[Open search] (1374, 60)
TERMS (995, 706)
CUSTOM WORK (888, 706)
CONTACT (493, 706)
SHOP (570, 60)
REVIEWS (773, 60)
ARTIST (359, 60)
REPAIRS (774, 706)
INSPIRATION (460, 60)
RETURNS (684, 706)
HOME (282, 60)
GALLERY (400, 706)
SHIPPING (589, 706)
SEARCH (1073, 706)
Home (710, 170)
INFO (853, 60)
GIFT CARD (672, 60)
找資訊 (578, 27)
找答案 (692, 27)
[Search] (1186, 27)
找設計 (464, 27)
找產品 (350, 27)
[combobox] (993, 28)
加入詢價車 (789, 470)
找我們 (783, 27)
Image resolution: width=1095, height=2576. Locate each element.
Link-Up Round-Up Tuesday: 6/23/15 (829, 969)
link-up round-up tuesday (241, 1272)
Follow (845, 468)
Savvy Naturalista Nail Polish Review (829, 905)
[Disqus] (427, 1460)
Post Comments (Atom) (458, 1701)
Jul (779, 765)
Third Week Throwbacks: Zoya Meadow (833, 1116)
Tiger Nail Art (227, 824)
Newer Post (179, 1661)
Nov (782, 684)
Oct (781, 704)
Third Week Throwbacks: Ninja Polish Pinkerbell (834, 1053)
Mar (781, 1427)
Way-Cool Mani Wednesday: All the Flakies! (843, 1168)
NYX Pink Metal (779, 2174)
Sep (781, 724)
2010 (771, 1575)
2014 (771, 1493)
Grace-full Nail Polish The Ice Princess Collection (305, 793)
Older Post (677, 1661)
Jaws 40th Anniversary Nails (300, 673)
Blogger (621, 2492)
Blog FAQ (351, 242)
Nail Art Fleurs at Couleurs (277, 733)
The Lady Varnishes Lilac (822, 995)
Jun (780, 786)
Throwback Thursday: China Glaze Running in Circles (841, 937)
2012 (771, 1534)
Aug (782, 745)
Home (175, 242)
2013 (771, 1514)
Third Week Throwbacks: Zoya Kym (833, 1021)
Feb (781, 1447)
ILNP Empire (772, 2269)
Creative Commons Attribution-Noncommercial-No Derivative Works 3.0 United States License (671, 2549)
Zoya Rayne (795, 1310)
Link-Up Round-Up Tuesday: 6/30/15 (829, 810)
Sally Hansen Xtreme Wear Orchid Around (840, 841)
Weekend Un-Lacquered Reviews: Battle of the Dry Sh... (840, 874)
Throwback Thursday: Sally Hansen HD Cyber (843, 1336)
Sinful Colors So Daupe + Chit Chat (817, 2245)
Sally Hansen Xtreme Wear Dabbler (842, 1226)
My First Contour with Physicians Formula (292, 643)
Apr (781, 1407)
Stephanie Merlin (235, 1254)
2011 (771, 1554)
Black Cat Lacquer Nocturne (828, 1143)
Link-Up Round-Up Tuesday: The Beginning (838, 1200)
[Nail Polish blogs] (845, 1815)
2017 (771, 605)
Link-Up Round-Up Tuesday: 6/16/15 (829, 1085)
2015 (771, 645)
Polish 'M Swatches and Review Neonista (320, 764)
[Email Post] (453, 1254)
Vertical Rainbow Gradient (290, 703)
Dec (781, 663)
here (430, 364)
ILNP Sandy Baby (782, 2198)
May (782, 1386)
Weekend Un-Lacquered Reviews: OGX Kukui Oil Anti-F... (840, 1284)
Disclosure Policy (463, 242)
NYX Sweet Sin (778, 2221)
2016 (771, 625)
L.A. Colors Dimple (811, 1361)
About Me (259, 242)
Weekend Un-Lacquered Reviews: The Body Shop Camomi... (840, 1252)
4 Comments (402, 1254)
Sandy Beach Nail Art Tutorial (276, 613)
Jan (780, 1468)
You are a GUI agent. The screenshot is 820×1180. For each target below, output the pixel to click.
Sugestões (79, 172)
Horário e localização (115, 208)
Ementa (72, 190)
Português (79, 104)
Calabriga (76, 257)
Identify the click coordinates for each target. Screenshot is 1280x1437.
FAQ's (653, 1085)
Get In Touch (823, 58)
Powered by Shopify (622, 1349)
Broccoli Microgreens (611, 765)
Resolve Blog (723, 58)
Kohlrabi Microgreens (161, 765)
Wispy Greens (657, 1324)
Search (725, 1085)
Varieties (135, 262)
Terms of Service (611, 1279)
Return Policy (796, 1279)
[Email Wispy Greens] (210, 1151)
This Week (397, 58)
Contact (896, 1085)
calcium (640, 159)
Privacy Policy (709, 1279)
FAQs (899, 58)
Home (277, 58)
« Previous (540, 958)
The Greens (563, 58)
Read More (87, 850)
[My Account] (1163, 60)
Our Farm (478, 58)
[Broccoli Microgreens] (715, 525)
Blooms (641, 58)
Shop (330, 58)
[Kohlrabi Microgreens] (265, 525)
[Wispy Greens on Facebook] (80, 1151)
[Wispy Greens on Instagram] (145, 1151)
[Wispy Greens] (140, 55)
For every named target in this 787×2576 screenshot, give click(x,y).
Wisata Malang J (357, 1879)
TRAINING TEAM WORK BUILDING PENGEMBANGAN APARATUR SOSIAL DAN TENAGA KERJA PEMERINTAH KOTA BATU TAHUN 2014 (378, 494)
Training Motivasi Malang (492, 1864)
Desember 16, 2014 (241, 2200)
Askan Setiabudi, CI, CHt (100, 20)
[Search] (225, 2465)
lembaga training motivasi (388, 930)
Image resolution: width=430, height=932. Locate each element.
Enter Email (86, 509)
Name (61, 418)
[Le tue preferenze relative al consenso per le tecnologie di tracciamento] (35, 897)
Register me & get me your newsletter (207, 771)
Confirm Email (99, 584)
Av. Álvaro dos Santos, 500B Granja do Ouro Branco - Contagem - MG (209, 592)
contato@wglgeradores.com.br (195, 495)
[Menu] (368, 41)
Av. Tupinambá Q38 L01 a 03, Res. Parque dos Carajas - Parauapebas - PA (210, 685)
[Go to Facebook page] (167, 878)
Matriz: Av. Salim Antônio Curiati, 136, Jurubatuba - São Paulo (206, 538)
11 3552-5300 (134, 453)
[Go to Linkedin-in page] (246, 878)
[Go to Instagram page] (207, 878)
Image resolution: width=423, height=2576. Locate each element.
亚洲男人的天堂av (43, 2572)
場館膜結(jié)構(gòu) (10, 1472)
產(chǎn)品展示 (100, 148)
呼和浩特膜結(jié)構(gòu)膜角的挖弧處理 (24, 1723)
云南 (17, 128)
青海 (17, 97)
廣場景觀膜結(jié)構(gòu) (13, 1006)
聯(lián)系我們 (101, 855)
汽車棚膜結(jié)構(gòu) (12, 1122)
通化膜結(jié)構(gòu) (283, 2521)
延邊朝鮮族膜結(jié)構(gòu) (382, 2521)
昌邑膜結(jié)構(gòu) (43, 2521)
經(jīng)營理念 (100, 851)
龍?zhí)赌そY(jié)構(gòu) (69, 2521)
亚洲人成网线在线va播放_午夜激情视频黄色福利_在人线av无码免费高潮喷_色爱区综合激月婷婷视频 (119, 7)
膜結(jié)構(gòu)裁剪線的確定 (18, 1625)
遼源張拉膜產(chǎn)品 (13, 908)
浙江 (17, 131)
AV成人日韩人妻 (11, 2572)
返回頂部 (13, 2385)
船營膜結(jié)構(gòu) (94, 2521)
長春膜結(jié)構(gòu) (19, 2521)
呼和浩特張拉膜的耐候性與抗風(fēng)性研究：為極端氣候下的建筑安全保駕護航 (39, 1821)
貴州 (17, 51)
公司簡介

────────

# Task prompt
Each line with the word "Email" in the records above belongs in the result; copy all of them.

# Solution
[Email Post] (453, 1254)
[Email Wispy Greens] (210, 1151)
Enter Email (86, 509)
Confirm Email (99, 584)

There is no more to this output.